Salamanca, Spain: Around a Historical University City

Hi, all!

How are you doing? I hope you all are doing well and in high spirits of travelling. It’s spring, marking the end of winter. The weather transition can be quite hellish with flu and pollen lurking around and threatening our health, so make sure you take up extra vitamins, drink a lot of water, and drink honey (this last one is a remedy for almost everything, so get that jar of honey ready).

To celebrate almost-end of April, we’re bringing you our story in Salamanca, Spain. Salamanca is known as a university city (housing the fourth oldest university in the world) and is designated as a UNESCO World Heritage Site. It was the site of major battles, important historical events, and all that dates back to its founding in the pre-Ancient Rome period.

City hall of Salamanca
City hall of Salamanca

Start your trip at the Plaza Mayor of Salamanca, which is one of the most beautiful city squares I’d ever seen. Bask in the sunlight and the golden hues radiating from the stones. Don’t forget to visit Cafe Novelty, which is the oldest cafe in Salamanca and was the cafe of prominent figures in literature. The city hall of Salamanca is located in its Plaza Mayor.

You might recognize the Plaza Mayor of Salamanca from the movie “Vantage Point”. The city was the setting of the movie.

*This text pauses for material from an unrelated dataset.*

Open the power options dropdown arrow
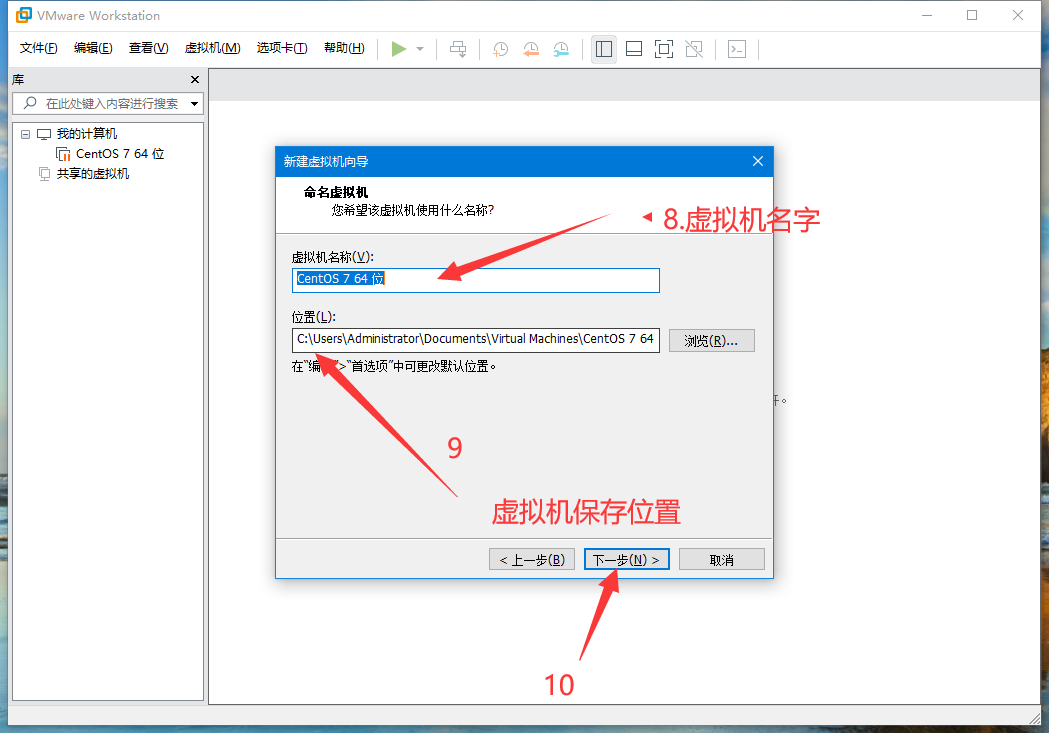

Tip: Go to the tourist office and get yourself a tourist map. Follow the route and you won’t miss the major tourist attractions. From then on, expand your trip to the outer or hidden parts of the city. That way, you’ll get the best of the city 😉

Facade of Casa de las Conchas
Facade of Casa de las Conchas

From Plaza Mayor, we took a walk through Rua Mayor and passed many incredible sights. Salamanca’s old town was so picturesque, we couldn’t stop taking photos. But clearly, we can’t post all of them here because most involved our faces hehe~

While walking at Rua Mayor, we came across Casa de las Conchas, which is now a public library. What’s unique about this building is that its facade is covered by shells. It’s pretty noticeable from the walk, so you won’t miss it! Right beside Casa de las Conchas, you’ll La Clerecía, a catholic church. This church was glued to the Pontifica university building, creating a pretty corner of picturesque buildings.

New cathedral of Salamanca, viewed from Plaza de Anaya
New cathedral of Salamanca, viewed from Plaza de Anaya

We ended our trip through Rua Mayor at the Plaza de Anaya. It’s a square/park where important buildings of the city meet together: the Cathedral of Salamanca (the New Cathedral facade, while the Old Cathedral is glued at the other side), San Sebastian Church, and Salamanca University.

New Cathedral of Salamanca, lateral facade.
New Cathedral of Salamanca, lateral facade.
Church of San Sebastian
Church of San Sebastian
Building adjacent to the Church of San Sebastian.
Building adjacent to the Church of San Sebastian.

Instead of entering the cathedral to climb the tower, we decided to eat lunch instead because we were famished. We opted for another route by taking a small road beside the university building towards Calle Libreros. We passed by the Provincial Historical Archives building, which houses important archives especially documents regarding the Spanish Civil War.

Provincial historical archives building.
Provincial historical archives building.

On this street, you’ll find the university’s front facade where you canfind the famous frog of Salamanca sitting on top of a skull at the facade of the university building. Across the university building, you’ll find the Museum of Salamanca, which houses the whole history of Salamanca including archaeology, fine arts, and etnology.

PS: I couldn’t find the frog 😦

Regards,

San

Salamanca, Spain
We definitely recommend visiting Salamanca, especially in early winter or early summer. Pack up your things and start exploring the world!